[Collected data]
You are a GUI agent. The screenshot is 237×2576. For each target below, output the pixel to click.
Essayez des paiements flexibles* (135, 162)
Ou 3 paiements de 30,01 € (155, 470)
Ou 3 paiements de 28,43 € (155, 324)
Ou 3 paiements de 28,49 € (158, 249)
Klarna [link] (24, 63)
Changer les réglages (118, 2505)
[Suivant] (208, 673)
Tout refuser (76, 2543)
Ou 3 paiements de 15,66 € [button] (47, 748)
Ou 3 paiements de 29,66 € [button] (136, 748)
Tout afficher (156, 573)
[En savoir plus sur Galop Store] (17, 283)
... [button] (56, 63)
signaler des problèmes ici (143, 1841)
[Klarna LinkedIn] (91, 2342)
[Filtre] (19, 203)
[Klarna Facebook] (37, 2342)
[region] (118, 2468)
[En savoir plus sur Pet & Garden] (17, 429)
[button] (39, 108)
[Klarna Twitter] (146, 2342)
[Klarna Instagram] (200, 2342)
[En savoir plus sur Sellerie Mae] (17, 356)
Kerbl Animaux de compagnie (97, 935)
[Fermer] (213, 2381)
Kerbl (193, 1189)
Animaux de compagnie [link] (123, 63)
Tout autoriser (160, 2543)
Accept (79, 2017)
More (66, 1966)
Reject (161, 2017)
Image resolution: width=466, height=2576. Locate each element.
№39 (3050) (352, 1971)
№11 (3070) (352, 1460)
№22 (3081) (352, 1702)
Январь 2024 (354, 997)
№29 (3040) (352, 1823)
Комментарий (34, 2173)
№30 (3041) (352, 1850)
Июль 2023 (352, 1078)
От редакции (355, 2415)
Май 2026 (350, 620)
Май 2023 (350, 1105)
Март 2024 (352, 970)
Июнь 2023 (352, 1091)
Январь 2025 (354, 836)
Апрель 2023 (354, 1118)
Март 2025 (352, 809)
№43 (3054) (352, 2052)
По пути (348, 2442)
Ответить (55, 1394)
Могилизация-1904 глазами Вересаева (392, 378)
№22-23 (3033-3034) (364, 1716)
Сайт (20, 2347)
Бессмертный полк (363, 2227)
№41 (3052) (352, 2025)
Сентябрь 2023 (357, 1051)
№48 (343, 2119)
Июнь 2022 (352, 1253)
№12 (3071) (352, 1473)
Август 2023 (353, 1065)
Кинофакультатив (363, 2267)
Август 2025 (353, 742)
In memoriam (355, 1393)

- **THE TASK**: Please quote the data above in full, with no line missing.

- **YOUR RESPONSE**:
You are a GUI agent. The screenshot is 237×2576. For each target below, output the pixel to click.
Essayez des paiements flexibles* (135, 162)
Ou 3 paiements de 30,01 € (155, 470)
Ou 3 paiements de 28,43 € (155, 324)
Ou 3 paiements de 28,49 € (158, 249)
Klarna [link] (24, 63)
Changer les réglages (118, 2505)
[Suivant] (208, 673)
Tout refuser (76, 2543)
Ou 3 paiements de 15,66 € [button] (47, 748)
Ou 3 paiements de 29,66 € [button] (136, 748)
Tout afficher (156, 573)
[En savoir plus sur Galop Store] (17, 283)
... [button] (56, 63)
signaler des problèmes ici (143, 1841)
[Klarna LinkedIn] (91, 2342)
[Filtre] (19, 203)
[Klarna Facebook] (37, 2342)
[region] (118, 2468)
[En savoir plus sur Pet & Garden] (17, 429)
[button] (39, 108)
[Klarna Twitter] (146, 2342)
[Klarna Instagram] (200, 2342)
[En savoir plus sur Sellerie Mae] (17, 356)
Kerbl Animaux de compagnie (97, 935)
[Fermer] (213, 2381)
Kerbl (193, 1189)
Animaux de compagnie [link] (123, 63)
Tout autoriser (160, 2543)
Accept (79, 2017)
More (66, 1966)
Reject (161, 2017)
Image resolution: width=466, height=2576. Locate each element.
№39 (3050) (352, 1971)
№11 (3070) (352, 1460)
№22 (3081) (352, 1702)
Январь 2024 (354, 997)
№29 (3040) (352, 1823)
Комментарий (34, 2173)
№30 (3041) (352, 1850)
Июль 2023 (352, 1078)
От редакции (355, 2415)
Май 2026 (350, 620)
Май 2023 (350, 1105)
Март 2024 (352, 970)
Июнь 2023 (352, 1091)
Январь 2025 (354, 836)
Апрель 2023 (354, 1118)
Март 2025 (352, 809)
№43 (3054) (352, 2052)
По пути (348, 2442)
Ответить (55, 1394)
Могилизация-1904 глазами Вересаева (392, 378)
№22-23 (3033-3034) (364, 1716)
Сайт (20, 2347)
Бессмертный полк (363, 2227)
№41 (3052) (352, 2025)
Сентябрь 2023 (357, 1051)
№48 (343, 2119)
Июнь 2022 (352, 1253)
№12 (3071) (352, 1473)
Август 2023 (353, 1065)
Кинофакультатив (363, 2267)
Август 2025 (353, 742)
In memoriam (355, 1393)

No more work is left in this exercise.